Creating artificial vascular graft scaffolds using electrospinning and their potential for endothelialisation  (#322)

Furqan Ahmed 1 , Namita Choudhury 1 , Naba Dutta 1 , Andrew Zannettino 2
  1. Ian Wark Research Institute, Mawson Lakes, SA, Australia
  2. Bone and Cancer Research Laboratories, Centre for Cancer Biology, SA Pathology, School of Medical Science, University of Adelaide, Adelaide, South Australia, Australia

In advanced disease or accidental injuries, the replacement of small diameter blood vessel is inevitable and tissue engineering has created a hope to replace the vascular auto grafts with synthetic grafts in unavoidable situations. However, the contemporary constraints of available small-diameter artificial vascular grafts (SDAVG) like, requirements for anticoagulant therapy, intimal hyperplasia, and aneurysm formation limit their performance. Numerous approaches and biomaterials have been attempted to address this issue with limited success. In a step towards the development of SDAVG we explore Polyvinylidene fluoride-co-hexafluoropropylene (PVDF-HFP) a fluoropolymer with reduced inflammation, increased re-endothelialisation and thrombo-resistance properties based scaffold. Fibrous scaffolds of PVDF-HFP were developed using electrospinning (to provide porous mat with resemblance to native extracellular matrix), and their performance for bone marrow derived endothelial cell (BMEC) adhesion and proliferation were compared with solid cast surfaces. The effect of scaffold surface physical properties and chemical factor such as pre-adsorbed fibrinogen (PAF), on endothelial cell adhesion and proliferation was also examined. BMEC morphology, proliferation, viability and fibrinogen quantification were analysed by scanning electron microscope, WST-1 proliferation assay and X-ray photoelectron spectroscopy (XPS).

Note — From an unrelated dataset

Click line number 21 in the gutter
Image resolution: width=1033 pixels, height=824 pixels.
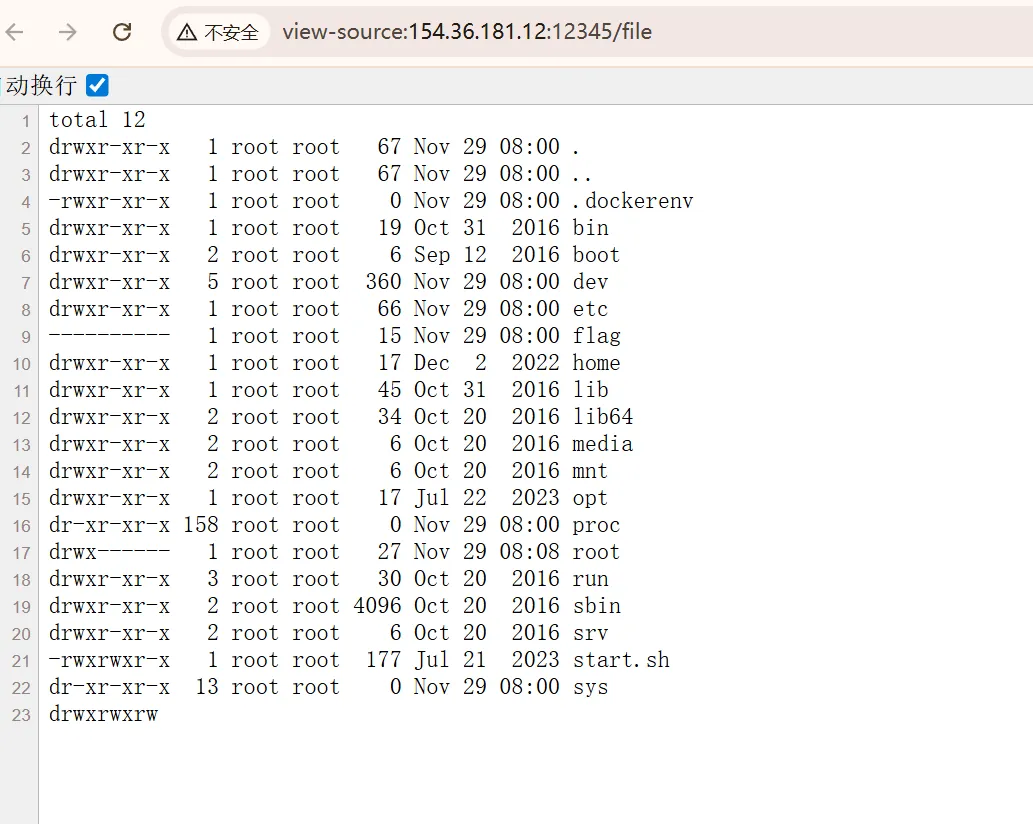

Pristine solid and TCP surfaces have shown good adhesion and proliferation (217200 ±10700 cells/cm2) with moderate spreading of BMEC due to their hydrophobic nature. While the fibrous electrospun scaffolds, which are near super hydrophobic have shown less and slow BMEC adhesion and proliferation (131200±7254cells/cm2). There was no difference of adhesion and proliferation observed on pristine and pre-adsorbed fibrinogen solid surfaces; but on fibrous scaffolds there was good adhesion and complete proliferation (253410±13432 cells/cm2) of BMEC on PAF surfaces with good spreading. Therefore, physical and chemical properties of a scaffold can induce a great influence on the performance of the scaffold. The large surface area of fibrous scaffold can provide good adsorption of biomolecules and subsequent proliferation of endothelial cells.